___ INFORMATION GIVEN ___

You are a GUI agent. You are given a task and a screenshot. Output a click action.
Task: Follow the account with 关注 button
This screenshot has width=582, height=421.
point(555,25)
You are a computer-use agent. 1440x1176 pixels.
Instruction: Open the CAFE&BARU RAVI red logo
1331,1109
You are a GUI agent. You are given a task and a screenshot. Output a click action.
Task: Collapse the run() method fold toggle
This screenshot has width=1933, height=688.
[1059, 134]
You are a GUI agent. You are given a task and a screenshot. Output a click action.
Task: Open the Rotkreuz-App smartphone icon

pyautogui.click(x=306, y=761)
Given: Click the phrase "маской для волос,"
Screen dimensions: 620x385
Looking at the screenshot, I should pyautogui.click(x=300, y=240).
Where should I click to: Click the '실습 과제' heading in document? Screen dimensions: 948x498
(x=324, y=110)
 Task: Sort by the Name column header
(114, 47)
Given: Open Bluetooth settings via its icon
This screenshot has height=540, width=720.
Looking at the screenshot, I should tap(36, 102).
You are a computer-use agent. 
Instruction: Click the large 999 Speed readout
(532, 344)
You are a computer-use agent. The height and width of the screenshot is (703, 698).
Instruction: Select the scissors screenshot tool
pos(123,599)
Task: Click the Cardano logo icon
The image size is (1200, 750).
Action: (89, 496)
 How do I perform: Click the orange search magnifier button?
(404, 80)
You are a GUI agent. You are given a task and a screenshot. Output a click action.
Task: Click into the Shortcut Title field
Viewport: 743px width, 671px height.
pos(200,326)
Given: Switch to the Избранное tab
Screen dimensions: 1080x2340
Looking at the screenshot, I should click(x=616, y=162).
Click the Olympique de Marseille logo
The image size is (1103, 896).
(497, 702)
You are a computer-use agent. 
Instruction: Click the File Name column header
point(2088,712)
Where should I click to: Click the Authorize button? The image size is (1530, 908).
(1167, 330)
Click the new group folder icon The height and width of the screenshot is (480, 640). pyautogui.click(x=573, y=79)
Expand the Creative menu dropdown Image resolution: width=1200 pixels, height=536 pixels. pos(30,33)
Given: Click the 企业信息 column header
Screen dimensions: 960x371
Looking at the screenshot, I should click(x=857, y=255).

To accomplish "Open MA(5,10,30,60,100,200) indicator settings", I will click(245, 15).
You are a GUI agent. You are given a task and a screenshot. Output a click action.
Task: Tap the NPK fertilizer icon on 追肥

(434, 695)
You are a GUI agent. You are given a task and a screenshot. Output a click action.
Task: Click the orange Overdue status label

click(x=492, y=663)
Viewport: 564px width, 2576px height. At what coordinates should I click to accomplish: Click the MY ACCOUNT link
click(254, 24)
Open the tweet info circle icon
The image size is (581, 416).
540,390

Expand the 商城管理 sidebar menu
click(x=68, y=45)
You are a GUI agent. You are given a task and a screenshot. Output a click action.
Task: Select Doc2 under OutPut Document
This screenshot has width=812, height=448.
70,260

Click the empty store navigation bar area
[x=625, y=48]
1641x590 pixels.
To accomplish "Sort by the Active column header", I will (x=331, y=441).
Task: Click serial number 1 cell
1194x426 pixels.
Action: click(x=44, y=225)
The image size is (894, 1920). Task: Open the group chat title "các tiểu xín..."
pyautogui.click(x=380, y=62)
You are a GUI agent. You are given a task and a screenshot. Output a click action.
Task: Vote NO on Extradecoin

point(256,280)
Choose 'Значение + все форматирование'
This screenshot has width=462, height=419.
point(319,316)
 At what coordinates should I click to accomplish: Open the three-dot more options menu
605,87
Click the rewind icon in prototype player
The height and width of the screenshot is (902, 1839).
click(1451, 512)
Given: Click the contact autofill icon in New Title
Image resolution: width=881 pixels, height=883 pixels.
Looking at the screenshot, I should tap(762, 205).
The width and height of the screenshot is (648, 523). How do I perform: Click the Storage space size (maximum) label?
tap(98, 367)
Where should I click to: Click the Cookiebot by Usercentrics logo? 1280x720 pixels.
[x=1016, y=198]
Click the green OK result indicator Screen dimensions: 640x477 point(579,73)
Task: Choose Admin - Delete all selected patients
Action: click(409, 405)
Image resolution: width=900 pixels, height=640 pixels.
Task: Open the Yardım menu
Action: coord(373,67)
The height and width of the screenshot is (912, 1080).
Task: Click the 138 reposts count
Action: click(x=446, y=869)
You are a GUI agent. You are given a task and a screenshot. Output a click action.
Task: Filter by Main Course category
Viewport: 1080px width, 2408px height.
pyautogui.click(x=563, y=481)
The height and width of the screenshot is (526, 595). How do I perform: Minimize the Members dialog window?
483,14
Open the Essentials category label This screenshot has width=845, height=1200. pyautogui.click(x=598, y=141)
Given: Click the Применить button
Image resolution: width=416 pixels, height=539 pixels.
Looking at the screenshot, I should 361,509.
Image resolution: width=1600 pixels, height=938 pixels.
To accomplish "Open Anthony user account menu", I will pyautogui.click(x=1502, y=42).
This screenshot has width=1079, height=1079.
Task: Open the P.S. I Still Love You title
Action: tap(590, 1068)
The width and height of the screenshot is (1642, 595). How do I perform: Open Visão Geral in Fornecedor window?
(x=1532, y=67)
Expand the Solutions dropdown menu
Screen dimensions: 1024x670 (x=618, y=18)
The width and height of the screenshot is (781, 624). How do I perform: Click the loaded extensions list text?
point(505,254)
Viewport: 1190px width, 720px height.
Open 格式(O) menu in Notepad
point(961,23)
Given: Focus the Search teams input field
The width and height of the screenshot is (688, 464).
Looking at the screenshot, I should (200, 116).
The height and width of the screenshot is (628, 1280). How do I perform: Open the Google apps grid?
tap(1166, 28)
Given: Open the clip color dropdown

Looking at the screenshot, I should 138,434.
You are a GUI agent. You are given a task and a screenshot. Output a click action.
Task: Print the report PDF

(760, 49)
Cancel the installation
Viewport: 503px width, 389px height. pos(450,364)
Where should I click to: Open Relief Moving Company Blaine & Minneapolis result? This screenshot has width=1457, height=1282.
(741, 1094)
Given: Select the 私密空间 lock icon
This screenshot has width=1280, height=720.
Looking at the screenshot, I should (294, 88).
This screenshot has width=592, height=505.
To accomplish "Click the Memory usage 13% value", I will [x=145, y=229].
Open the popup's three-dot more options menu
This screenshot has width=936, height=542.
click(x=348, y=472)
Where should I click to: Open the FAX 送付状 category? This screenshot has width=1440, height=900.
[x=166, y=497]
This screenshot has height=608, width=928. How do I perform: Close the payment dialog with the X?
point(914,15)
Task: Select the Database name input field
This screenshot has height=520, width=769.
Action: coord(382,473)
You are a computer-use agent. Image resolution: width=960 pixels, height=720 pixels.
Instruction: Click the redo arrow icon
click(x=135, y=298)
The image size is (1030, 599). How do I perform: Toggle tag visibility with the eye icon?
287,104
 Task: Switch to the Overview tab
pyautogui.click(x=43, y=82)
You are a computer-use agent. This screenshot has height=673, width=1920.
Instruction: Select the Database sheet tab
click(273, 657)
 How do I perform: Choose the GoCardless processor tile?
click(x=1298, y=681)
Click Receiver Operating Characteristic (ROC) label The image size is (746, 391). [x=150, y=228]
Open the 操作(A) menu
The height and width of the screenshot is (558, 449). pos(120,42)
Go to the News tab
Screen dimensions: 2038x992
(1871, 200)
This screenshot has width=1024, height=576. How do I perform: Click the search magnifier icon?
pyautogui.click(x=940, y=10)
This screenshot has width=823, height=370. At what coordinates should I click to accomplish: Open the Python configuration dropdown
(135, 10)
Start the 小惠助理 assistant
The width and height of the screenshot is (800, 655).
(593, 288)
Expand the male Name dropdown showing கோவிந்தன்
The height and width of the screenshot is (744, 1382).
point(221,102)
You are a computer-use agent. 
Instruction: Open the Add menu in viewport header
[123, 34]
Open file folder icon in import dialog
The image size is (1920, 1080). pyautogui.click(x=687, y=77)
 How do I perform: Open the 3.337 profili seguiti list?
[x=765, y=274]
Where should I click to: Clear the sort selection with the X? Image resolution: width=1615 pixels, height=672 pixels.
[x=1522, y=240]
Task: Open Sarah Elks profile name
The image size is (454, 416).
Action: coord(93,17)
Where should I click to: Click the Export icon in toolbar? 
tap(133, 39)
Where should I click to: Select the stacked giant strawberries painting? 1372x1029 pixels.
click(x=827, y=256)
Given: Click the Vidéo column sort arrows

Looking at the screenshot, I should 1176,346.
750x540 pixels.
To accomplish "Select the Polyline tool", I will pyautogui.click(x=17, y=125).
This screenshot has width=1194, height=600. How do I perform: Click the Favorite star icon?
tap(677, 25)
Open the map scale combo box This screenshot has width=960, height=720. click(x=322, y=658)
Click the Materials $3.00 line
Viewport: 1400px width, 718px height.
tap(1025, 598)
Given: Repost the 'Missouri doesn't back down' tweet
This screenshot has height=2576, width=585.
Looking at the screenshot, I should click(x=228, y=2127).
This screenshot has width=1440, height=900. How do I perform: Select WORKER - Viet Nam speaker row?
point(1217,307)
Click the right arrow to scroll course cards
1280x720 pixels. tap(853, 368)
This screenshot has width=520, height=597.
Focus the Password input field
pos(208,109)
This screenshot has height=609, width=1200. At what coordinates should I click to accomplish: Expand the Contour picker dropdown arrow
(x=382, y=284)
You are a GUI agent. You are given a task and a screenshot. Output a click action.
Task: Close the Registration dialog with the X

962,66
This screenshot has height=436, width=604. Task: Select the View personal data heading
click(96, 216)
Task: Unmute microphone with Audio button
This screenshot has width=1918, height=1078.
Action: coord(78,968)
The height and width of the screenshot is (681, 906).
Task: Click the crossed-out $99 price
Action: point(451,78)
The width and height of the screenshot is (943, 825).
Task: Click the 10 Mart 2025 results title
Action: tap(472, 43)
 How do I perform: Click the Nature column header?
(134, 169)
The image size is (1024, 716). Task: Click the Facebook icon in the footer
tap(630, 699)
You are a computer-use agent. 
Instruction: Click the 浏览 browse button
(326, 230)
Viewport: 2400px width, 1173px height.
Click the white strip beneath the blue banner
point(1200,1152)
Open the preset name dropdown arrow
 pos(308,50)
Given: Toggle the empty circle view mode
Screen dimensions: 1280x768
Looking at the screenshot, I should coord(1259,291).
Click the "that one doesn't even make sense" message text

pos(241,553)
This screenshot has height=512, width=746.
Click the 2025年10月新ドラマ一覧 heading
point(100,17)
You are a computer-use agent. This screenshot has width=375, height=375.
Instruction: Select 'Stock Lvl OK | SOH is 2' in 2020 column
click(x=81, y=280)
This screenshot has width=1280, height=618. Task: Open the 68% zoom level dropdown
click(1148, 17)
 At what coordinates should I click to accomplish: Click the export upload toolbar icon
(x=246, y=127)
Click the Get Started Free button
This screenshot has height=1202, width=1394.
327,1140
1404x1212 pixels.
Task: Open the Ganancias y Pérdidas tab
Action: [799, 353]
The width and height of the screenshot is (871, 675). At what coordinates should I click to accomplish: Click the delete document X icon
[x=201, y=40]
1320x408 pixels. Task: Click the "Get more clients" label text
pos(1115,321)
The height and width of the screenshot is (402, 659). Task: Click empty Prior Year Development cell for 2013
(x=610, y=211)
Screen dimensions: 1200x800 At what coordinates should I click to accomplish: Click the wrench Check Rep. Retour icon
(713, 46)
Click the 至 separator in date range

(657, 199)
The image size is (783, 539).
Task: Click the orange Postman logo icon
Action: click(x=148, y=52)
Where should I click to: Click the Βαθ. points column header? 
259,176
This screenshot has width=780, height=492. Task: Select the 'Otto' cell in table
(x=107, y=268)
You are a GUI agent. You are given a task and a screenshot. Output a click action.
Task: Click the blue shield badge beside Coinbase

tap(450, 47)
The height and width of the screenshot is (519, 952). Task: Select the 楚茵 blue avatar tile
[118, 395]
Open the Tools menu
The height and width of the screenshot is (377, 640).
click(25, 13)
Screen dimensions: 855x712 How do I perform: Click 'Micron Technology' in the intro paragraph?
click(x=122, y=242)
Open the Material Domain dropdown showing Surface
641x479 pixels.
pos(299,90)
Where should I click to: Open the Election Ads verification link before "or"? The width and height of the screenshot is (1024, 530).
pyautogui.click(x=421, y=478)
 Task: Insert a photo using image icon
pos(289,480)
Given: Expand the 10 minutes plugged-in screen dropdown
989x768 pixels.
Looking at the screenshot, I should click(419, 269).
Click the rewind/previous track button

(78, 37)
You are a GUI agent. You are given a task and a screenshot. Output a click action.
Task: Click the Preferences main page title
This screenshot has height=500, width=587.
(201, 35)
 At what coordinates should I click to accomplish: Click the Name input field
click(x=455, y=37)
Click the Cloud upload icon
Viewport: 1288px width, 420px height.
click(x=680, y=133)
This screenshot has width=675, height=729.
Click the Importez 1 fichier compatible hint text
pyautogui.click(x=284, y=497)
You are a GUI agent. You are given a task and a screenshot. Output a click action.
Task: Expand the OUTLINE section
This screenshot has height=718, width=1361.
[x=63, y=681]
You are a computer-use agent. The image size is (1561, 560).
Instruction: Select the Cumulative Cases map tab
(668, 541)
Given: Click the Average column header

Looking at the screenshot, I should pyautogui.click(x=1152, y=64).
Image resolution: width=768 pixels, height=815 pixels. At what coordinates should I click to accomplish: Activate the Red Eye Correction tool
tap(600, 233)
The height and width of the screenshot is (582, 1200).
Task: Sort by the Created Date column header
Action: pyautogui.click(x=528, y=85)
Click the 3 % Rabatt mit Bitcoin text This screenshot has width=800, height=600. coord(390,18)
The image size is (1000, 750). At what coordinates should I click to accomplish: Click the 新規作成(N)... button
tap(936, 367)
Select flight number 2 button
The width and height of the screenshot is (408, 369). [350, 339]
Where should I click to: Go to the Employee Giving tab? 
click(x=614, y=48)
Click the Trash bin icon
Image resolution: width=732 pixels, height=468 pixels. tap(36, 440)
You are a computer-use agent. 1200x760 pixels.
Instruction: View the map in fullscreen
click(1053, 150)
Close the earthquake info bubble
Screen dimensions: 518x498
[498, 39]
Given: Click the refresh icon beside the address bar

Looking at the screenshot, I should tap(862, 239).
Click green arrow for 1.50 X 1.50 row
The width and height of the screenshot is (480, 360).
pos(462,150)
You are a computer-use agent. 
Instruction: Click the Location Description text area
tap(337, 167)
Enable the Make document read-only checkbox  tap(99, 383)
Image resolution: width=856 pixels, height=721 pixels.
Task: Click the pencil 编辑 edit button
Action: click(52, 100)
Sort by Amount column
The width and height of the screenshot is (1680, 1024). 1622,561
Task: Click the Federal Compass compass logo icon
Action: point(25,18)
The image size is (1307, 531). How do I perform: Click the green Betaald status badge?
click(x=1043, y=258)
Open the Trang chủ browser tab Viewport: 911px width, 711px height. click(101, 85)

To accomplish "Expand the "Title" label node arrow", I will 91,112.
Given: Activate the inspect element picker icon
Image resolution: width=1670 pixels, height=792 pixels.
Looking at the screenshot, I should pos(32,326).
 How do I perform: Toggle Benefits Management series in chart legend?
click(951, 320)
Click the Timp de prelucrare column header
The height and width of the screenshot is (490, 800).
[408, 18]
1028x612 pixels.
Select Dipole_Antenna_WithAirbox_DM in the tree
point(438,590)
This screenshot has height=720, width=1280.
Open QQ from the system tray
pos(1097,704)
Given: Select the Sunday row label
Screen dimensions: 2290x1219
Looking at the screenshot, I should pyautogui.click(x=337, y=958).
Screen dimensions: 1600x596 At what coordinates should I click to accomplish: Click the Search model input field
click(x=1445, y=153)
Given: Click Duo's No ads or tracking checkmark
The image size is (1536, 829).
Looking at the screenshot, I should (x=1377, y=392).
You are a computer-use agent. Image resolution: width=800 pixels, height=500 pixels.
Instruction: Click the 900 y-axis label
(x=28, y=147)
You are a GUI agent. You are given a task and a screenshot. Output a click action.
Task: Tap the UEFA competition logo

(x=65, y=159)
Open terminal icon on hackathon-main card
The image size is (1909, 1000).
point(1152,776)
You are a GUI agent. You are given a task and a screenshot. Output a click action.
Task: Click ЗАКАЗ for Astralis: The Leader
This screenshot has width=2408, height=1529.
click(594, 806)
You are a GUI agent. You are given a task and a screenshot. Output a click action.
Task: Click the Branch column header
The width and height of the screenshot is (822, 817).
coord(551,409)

___

PROMPT: Go through the data and show every line where "settings" occurs.

RESPONSE BOX:
Given: Open Bluetooth settings via its icon
To accomplish "Open MA(5,10,30,60,100,200) indicator settings", I will click(245, 15).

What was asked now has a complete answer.